Da paixão à omissão

Autor: Jonathan Menezes

“Você dará a vida por mim? Asseguro-lhe que, antes que o galo cante, você me negará três vezes”. (João 13:38)
Apaixonados, deseperados, fascinados, loucos, maravilhados… tudo isso por Jesus! A cada dia se torna mais corrente entre os evangélicos o uso destes e outros enfáticos e repetitivos emblemas, que simbolizam a “paixão” da noiva (a igreja) pelo seu noivo (Jesus), e que têm alcançado considerável projeção principalmente através da música na igreja.                                               
Bandeiras como estas, a meu ver relembram aquela levantada por Pedro no cenáculo, onde os discípulos, acompanhados por Jesus, gozavam de momentos de tranqulidade, comunhão e amor, sem, no entanto, saber o que estava por vir, quando, conta a passagem bíblica do Evangelho de João 13: 31-38, Pedro indagava a razão de não poder seguir a Jesus naquele momento (ele não sabia que aquele era o momento crucial, em que Jesus seria entregue à morte), porém, afirmando com determinação: “Darei a minha vida por ti” (v. 37).     
Pedro afirmara isso, mas, no instante em que Jesus foi preso, depararia-se com o contraste do “clima” lá fora: um povo repleto de fanáticos religiosos, enfurecidos e sedentos pela “cabeça” do judeu desertor e de seus seguidores, que já haviam “pervertido” a tantos outros, agora “inimigos” do judaísmo.

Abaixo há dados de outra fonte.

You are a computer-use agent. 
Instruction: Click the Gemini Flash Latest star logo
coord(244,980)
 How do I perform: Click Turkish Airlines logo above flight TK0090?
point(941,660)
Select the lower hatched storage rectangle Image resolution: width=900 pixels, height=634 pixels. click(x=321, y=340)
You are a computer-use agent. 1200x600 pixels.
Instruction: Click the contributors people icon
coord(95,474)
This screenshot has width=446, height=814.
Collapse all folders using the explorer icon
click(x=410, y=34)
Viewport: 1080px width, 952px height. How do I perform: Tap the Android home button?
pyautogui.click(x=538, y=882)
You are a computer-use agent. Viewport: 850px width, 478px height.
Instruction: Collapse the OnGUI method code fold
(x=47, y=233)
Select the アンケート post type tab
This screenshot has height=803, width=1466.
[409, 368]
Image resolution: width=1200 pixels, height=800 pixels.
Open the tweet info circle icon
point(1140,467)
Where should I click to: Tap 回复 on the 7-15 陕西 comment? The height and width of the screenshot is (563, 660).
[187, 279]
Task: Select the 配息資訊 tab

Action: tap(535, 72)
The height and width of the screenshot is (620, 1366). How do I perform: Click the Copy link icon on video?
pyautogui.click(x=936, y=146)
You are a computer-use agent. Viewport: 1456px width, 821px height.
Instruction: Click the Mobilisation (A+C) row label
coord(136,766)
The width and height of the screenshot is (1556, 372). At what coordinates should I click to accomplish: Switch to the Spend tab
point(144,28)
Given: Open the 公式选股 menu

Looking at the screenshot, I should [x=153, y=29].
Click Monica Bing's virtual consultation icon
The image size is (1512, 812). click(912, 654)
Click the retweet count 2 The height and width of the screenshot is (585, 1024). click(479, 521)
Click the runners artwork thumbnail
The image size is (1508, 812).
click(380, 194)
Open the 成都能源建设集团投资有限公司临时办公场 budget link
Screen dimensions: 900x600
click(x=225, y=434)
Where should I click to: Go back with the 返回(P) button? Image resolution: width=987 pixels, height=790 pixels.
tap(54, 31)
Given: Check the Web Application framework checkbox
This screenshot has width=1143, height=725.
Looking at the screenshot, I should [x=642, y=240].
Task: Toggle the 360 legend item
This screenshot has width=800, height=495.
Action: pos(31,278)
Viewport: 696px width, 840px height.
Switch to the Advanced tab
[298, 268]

Nestas horas, a paixão urge converter-se em omissão. E foi o que aconteceu com Pedro, que no caso literalmente negou ser um dos seguidores de Jesus. Ele pode ter sido indubitavelmente sincero em tudo o que disse, porém, não conhecia a si mesmo.                                                               &nbs! p;                      
Conosco não é muito diferente. Quando estamos em vigílias de oração, na compania de outros irmãos, ou mesmo em confortantes momentos de louvor e adoração, fazemos declarações de amor a Deus, “juramos” ser apaixonados por Jesus, levantamos a bandeira do evangelho e fazemo-nos abnegados. Contudo, quando recebemos os impactos das agruras que fazem parte da vida, quando nos deparamos com a oposição de outras pessoas em relação à nossa confessionalidade, ou em meio a circunstâncias práticas e difíceis em que nosso testemunho cristão deveria fazer-se evidente, tão logo, seja por uma questão de preservação de nossa imagem ou de nossa auto-estima, assim como Pedro, temos “lapsos” de omissão que nos fazem esquecer de nossas tão apaixonadas promessas, afinamos e, assim, decepcionamos a Jesus e traímos sua confiança.
Não há nenhum mal em que se diga apaixonado por Jesus (aliás, paixão e motivação são o que mais tem nos faltado quando se tratam das “coisas” de Deus). Entretanto, esta paixão deve ser elevada às dimensões práticas da vida cristã, ou seja, deve não somente permanecer no nível da abstração ou do “discurso”, não passando muitas vezes de um emblema sem significado real ou de uma fraseologia hipócrita, mas desembocar em uma práxis reflexiva, consciente e que considere o serviço a Deus e ao próximo como uma das expressões inequívocas dessa paixão.
Sobretudo, é necessário que sejamos honestos com Deus e consigo mesmos; que reconheçamos a linha tênue que separa momentos de fervor e paixão, da tentação de sermos omissos: quanto a vontade de Deus, quanto a dura, e tantas vezes diabólica, realidade que temos vivido em nosso país, quanto às necessidades do outro, enfim, quanto a nossa missão como igreja.